Further in chapter 2, we present common approaches to evaluate those models, discuss the weaknesses of those approaches and propose a new way to avoid the largest pitfalls of the existing studies (namely the horse-race approach). In particular, we scrupulously discuss the issue of"weak identification" (Lewbel, 2019) for learning models in conditions having the same sample constraints as (Bojinov et al., 2020). From the general criteria provided by (Matzkin, 2005, 2007) we induce the numerical criterion called "simulation ratio" (SM) specifically for simulations with learning models and test its work in the (Salmon, 2001) setting. Salmon (2001) starts from the fact that the EWA learning model is not correctly identified through the statistical criteria and routines used in the original papers. We go further and show that for a given sample size the EWA learning model cannot be identified at all by any test through information derived from the likelihood function. The proposed procedure and numerical SM indicator are thus available to evaluate any arbitrary set of learning models (both nested models like EWA family and different models) and are used by us to evaluate the identifiability of strategic learning models in Chapter

The work also develops the approach of repeated strategies in learning. Although the approach proposed by (Hanaki, 2004) has already been tested by (Ioannou and Romero, 2014) in 2-by-2 games, its implementation has been limited for using in games with larger action space both in terms of necessity for "model training" 2, as in terms of computational limitations of the subjects' resources. In previous studies (e.g. in Axelrod's tournament) implementation of repeated strategies has been looked at through the prism of evolutionary theory and such strategies are understood as an exhaustive indivisible prescription in different situations. For example, the Tit-for-tat strategy for the prisoner's dilemma can be taken as an instruction how to act in 2 different situations: if the player-opponent cooperates or not. This is why (Ioannou and Romero, 2014) learning models use repeated strategies as the basis and work with strategies in their entirety. We

1We should mention the works (Marimon, 1996; Fudenberg and Levine, 1998, 2009, 2016). Erev and Haruvy (2013) outlines a view of this theory that is close to experimental and behavioral economics. Not to mention the article (Nachbar, 2020), which the most succinctly describes the main results in the field.

__Information provided__:
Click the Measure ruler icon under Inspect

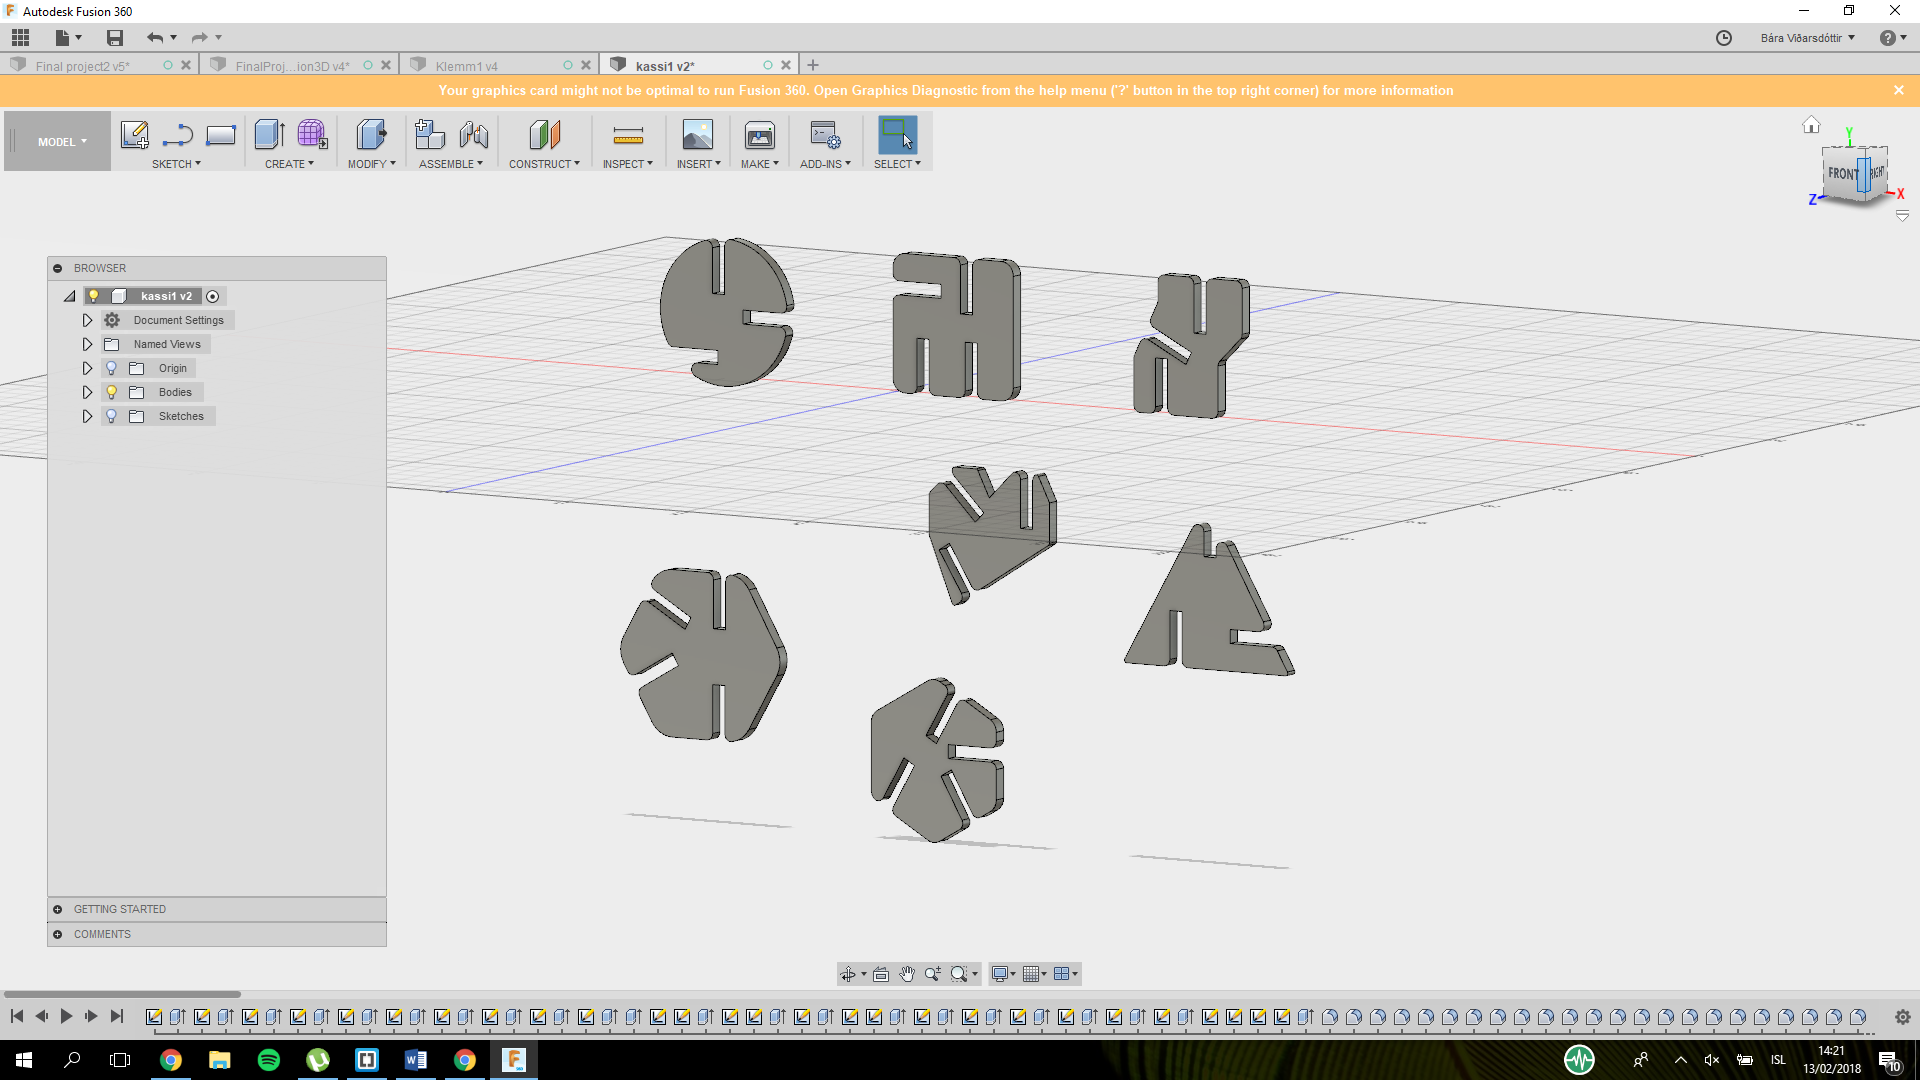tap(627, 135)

__What you will do__:
(1) For the passage on learning models above, decide whether each statement agrees with it. Answer yes or no for each, and quote the deciding words.
(a) Salmon (2001) holds that the EWA learning model is not correctly identified by the statistical criteria used in the original papers.
(b) Ioannou and Romero tested the approach of Hanaki in games with a large action space.
(c) The Tit-for-tat strategy can be seen as an instruction for how to act in two different situations.
(2) In the passage on learning models, what is the numerical criterion drawn from the general criteria of Matzkin called?

__Solutions to each task__:
(1)
(a) Yes: "Salmon (2001) starts from the fact that the EWA learning model is not correctly identified through the statistical criteria and routines used in the original papers."
(b) No: "has already been tested by (Ioannou and Romero, 2014) in 2-by-2 games"
(c) Yes: "the Tit-for-tat strategy for the prisoner's dilemma can be taken as an instruction how to act in 2 different situations"

(2) It is called the "simulation ratio" (SM).